**** Page excerpt
I am starting from scratch

Hello and welcome back. For this week's update, we have a pretty big one, as you already saw in the title, and no, it's not clickbait. I am really changing my story, with only two months left to get a full draft out. Let me tell you why.
So, as you know, I had been struggling with my story for the last month. I was struggling with setting a time to write and sticking to it. But what is worse, I had lost all excitement for my story. This realization came a few days ago when I had a problem in act one, where the murder mystery was really convoluted, with lots of unnecessary or weird info. So I went back to check how I could fix and simplify it, and in the process, I found myself asking the question: What is the point of the story? What is the important or the nucleus of why I am writing this? in hopes that answering that question would give me a little clarity on how I can fix my first act. However, what I found was that I really didn't like what I was writing at all. To me, it wasn't so much a problem with the story because I thought it had cool interesting characters with good and stong conflict, but rather that I had found myself writing a thriller police investigation. A genre that I didn't feel like writing at all, with characters I didn't really connect with. Nothing about the movie was working for me, and I was the only one to blame. So ultimately, I decided that what I needed to do is change the story.
********
» **Task set**:
1. For each statement about the update on starting from scratch, answer yes or no depending on whether it agrees with the text, and quote the words that decide it. (a) The writer still felt excited about the story. (b) The writer has two months left to produce a full draft. (c) The trouble in act one involved a murder mystery.
2. Translate this sentence from the update on starting from scratch into Spanish: "So ultimately, I decided that what I needed to do is change the story."
**** Information provided
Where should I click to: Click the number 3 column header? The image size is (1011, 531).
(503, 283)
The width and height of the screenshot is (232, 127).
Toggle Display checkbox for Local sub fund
********
» **Task results**:
1.
(a) No: "I had lost all excitement for my story."
(b) Yes: "with only two months left to get a full draft out"
(c) Yes: "I had a problem in act one, where the murder mystery was really convoluted"

2. Así que, al final, decidí que lo que necesitaba hacer era cambiar la historia.